William Ewart Gladstone (1809-1898) is often considered the greatest British Prime Minister of the nineteenth century. During my work in the archives, I recently scanned a draft letter from the future 8th Duke of Devonshire to Gladstone. Both men were politicians in the Liberal Party.

A letter from the future 8th Duke of Devonshire to Gladstone.
A letter from the future 8th Duke of Devonshire to Gladstone.

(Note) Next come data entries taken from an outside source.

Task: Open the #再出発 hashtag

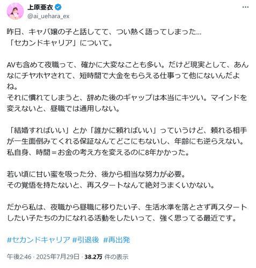Action: point(116,240)
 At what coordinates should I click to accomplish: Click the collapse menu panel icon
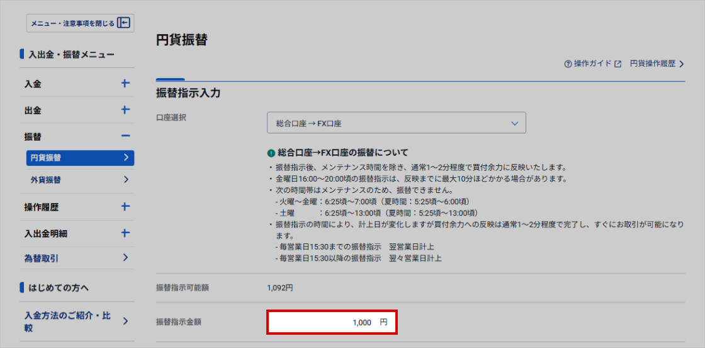(x=124, y=23)
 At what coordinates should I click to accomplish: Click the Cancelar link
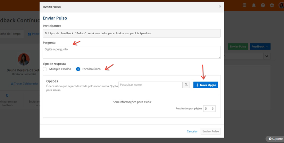point(192,131)
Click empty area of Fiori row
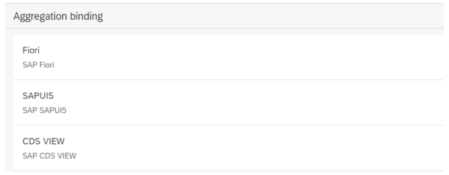This screenshot has height=175, width=449. pyautogui.click(x=258, y=57)
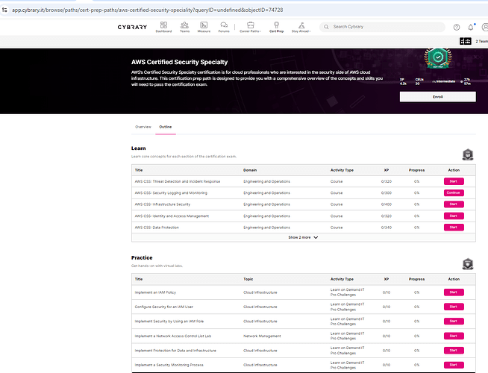Click the Cert Prep ribbon icon
The image size is (488, 373).
click(276, 25)
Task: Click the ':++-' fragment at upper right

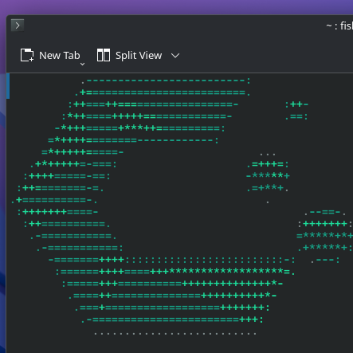Action: point(297,104)
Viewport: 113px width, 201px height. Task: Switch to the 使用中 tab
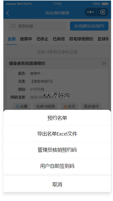(26, 39)
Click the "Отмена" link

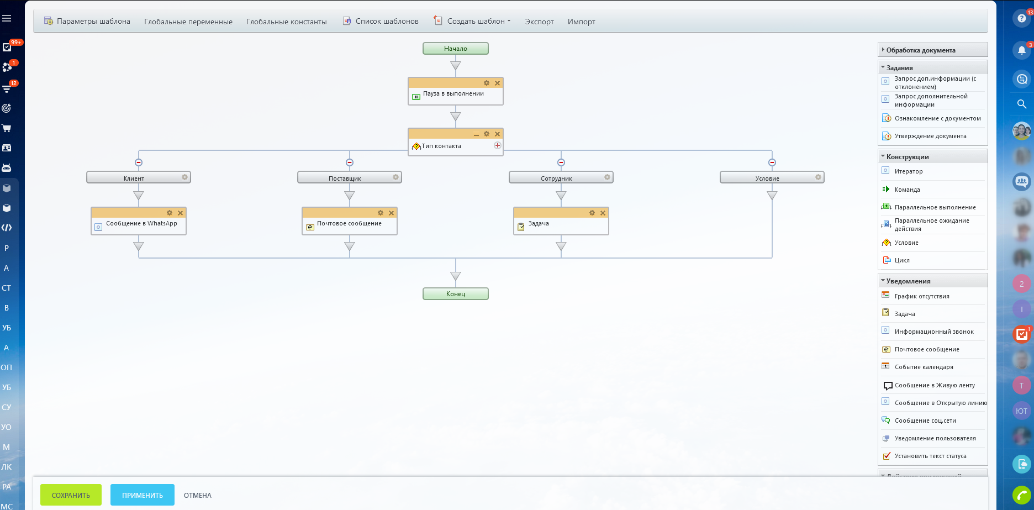point(198,495)
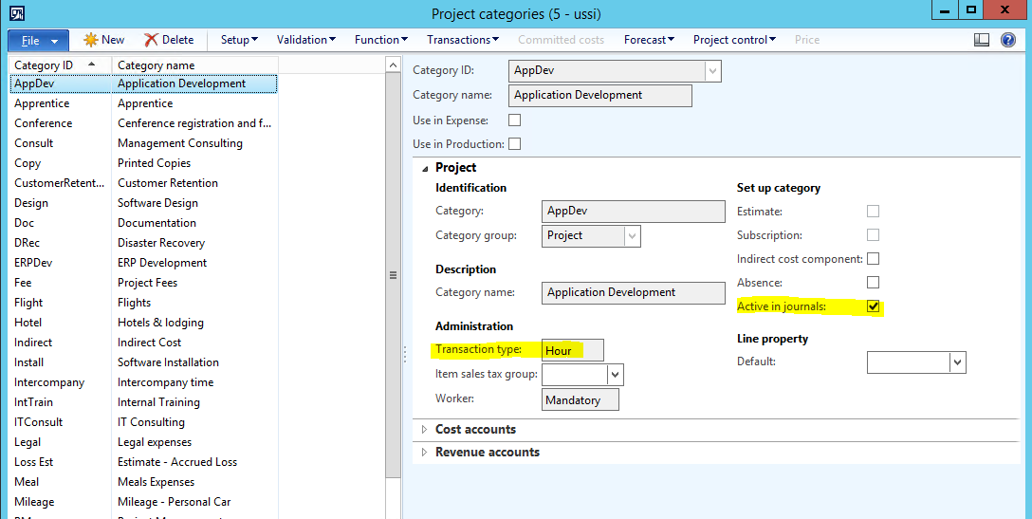Click the pane splitter grip handle

coord(394,275)
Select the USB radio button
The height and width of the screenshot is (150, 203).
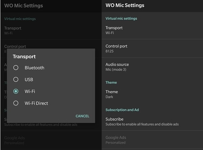(x=16, y=80)
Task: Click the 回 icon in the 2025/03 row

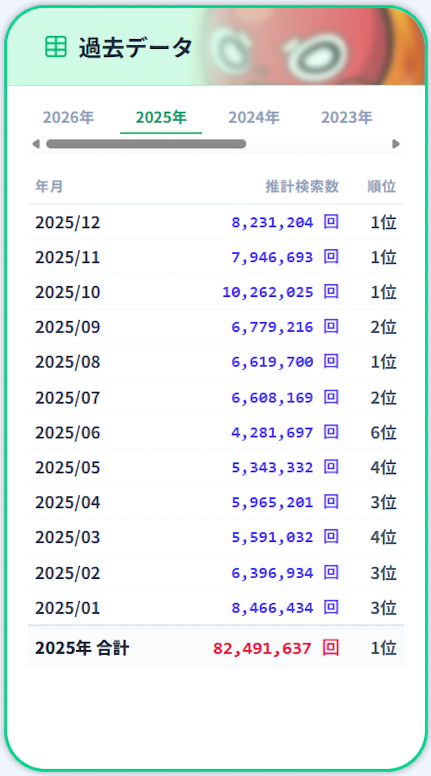Action: click(331, 537)
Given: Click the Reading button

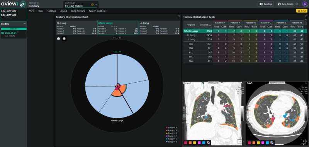Looking at the screenshot, I should [266, 4].
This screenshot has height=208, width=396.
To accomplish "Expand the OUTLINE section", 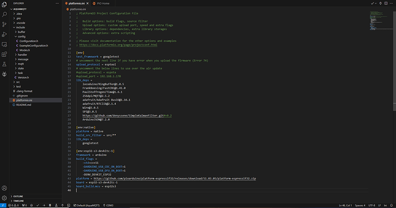I will [18, 196].
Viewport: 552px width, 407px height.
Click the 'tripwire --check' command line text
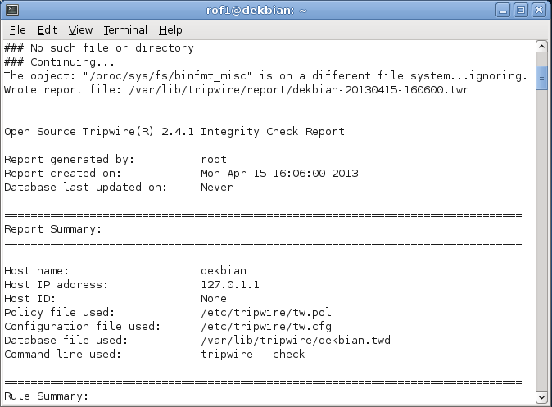coord(252,354)
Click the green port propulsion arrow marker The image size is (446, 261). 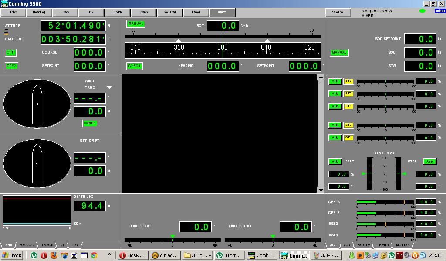click(x=364, y=174)
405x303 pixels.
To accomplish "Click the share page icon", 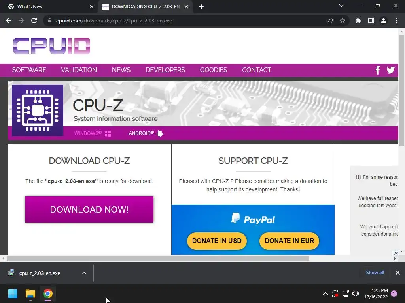I will coord(330,21).
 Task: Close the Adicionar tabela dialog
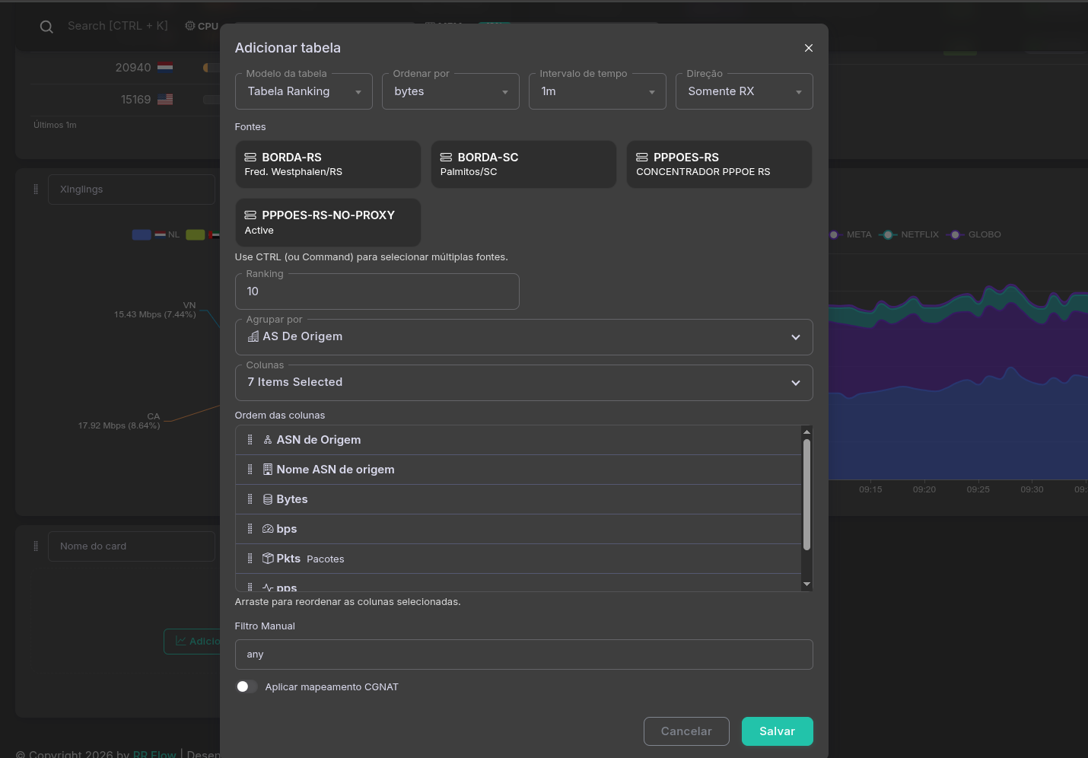(x=808, y=48)
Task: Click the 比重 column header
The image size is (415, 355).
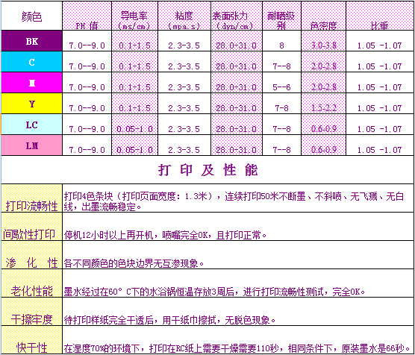Action: coord(380,16)
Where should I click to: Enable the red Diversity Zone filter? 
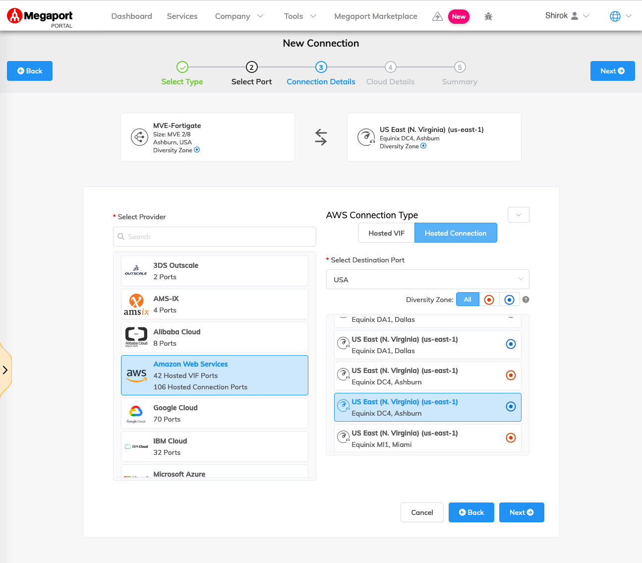tap(489, 299)
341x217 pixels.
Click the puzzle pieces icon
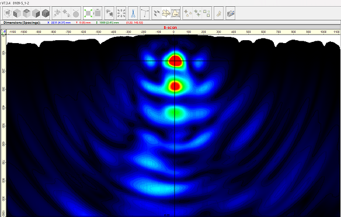(109, 13)
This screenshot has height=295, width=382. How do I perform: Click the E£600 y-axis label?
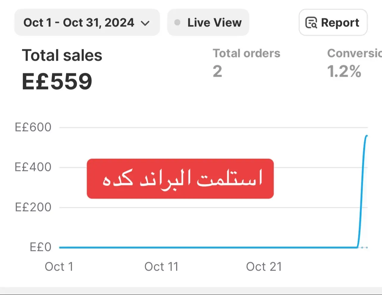click(x=33, y=127)
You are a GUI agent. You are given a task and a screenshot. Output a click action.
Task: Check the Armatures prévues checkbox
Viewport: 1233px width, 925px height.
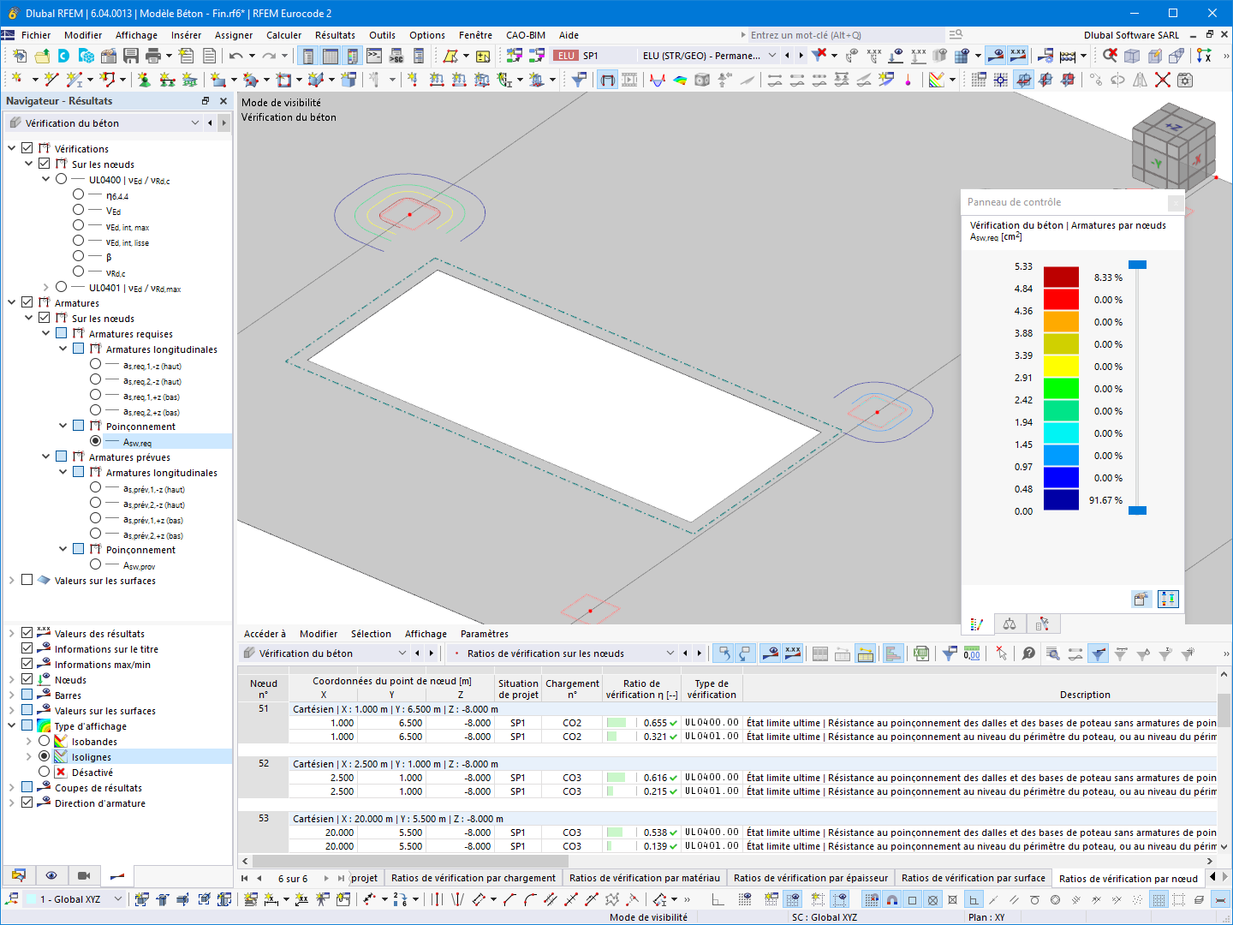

Gladstone was Prime Minister at the time in question (28 December 1870) and the 8th Duke’s letter was written in response to an apparent offer being made to him by Gladstone. The letter does not describe what this was, but the Duke accepted the post of Chief Secretary for Ireland shortly afterwards. He did so reluctantly, for Gladstone and the Duke (at that time Lord Hartington) had differing views on Irish land reform.

Spencer Compton Cavendish, 8th Duke of Devonshire, when Marquess of Hartington, c.1870.
Spencer Compton Cavendish, 8th Duke of Devonshire, when Marquess of Hartington, c.1870.

The Duke writes concerning Gladstone’s offer: “The more I think of it, the more I feel that it is not a place which would in any way suit me, and that therefore in accepting it I could not do justice either to myself or my colleagues”.

If this refers to the offer of the Chief Secretary role, then Lord Hartington subsequently changed his mind, for he held that office from 1871-1874. He went on to become Secretary of State for India, Secretary of State for War, and leader of the Liberal Party while it was in opposition, before becoming Duke in 1891. He turned down the opportunity to become Prime Minister three times and never held that office.

Ireland was to cast a dark shadow over the then Lord Hartington. In 1882 his brother Lord Frederick Cavendish was murdered in Dublin by politically motivated Irish nationalists. In 1885 Lord Hartington broke with Gladstone due to their differences over Ireland. He refused to serve in Gladstone’s third administration.

Was that innocent-looking letter a foretaste of troubles that no one could have foreseen? If it does refer to Ireland and Irish politics – which seems likely – then yes, it was. 

The 8th Duke’s correspondence will be catalogued in detail as part of our forthcoming project, so look out for further blog posts on this topic during the next couple of years.